(EXERCISE OBJECTIVE): Write each entry out again exactly as it was given.

——

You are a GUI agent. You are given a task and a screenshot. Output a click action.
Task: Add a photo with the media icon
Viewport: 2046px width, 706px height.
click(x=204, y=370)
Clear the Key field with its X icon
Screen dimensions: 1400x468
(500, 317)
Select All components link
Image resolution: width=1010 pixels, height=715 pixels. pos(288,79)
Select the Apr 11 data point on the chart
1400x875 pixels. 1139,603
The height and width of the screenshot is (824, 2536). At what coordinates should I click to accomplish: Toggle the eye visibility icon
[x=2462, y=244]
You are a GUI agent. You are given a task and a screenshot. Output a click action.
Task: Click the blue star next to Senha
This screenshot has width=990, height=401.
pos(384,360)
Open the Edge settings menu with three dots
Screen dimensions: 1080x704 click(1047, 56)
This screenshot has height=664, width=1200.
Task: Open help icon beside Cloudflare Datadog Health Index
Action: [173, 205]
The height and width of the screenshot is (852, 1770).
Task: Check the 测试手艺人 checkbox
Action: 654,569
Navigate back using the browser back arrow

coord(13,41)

——

(RESPONSE TO THE TASK):
You are a GUI agent. You are given a task and a screenshot. Output a click action.
Task: Add a photo with the media icon
Viewport: 2046px width, 706px height.
click(x=204, y=370)
Clear the Key field with its X icon
Screen dimensions: 1400x468
(500, 317)
Select All components link
Image resolution: width=1010 pixels, height=715 pixels. pos(288,79)
Select the Apr 11 data point on the chart
1400x875 pixels. 1139,603
The height and width of the screenshot is (824, 2536). At what coordinates should I click to accomplish: Toggle the eye visibility icon
[x=2462, y=244]
You are a GUI agent. You are given a task and a screenshot. Output a click action.
Task: Click the blue star next to Senha
This screenshot has width=990, height=401.
pos(384,360)
Open the Edge settings menu with three dots
Screen dimensions: 1080x704 click(1047, 56)
This screenshot has height=664, width=1200.
Task: Open help icon beside Cloudflare Datadog Health Index
Action: [173, 205]
The height and width of the screenshot is (852, 1770).
Task: Check the 测试手艺人 checkbox
Action: 654,569
Navigate back using the browser back arrow

coord(13,41)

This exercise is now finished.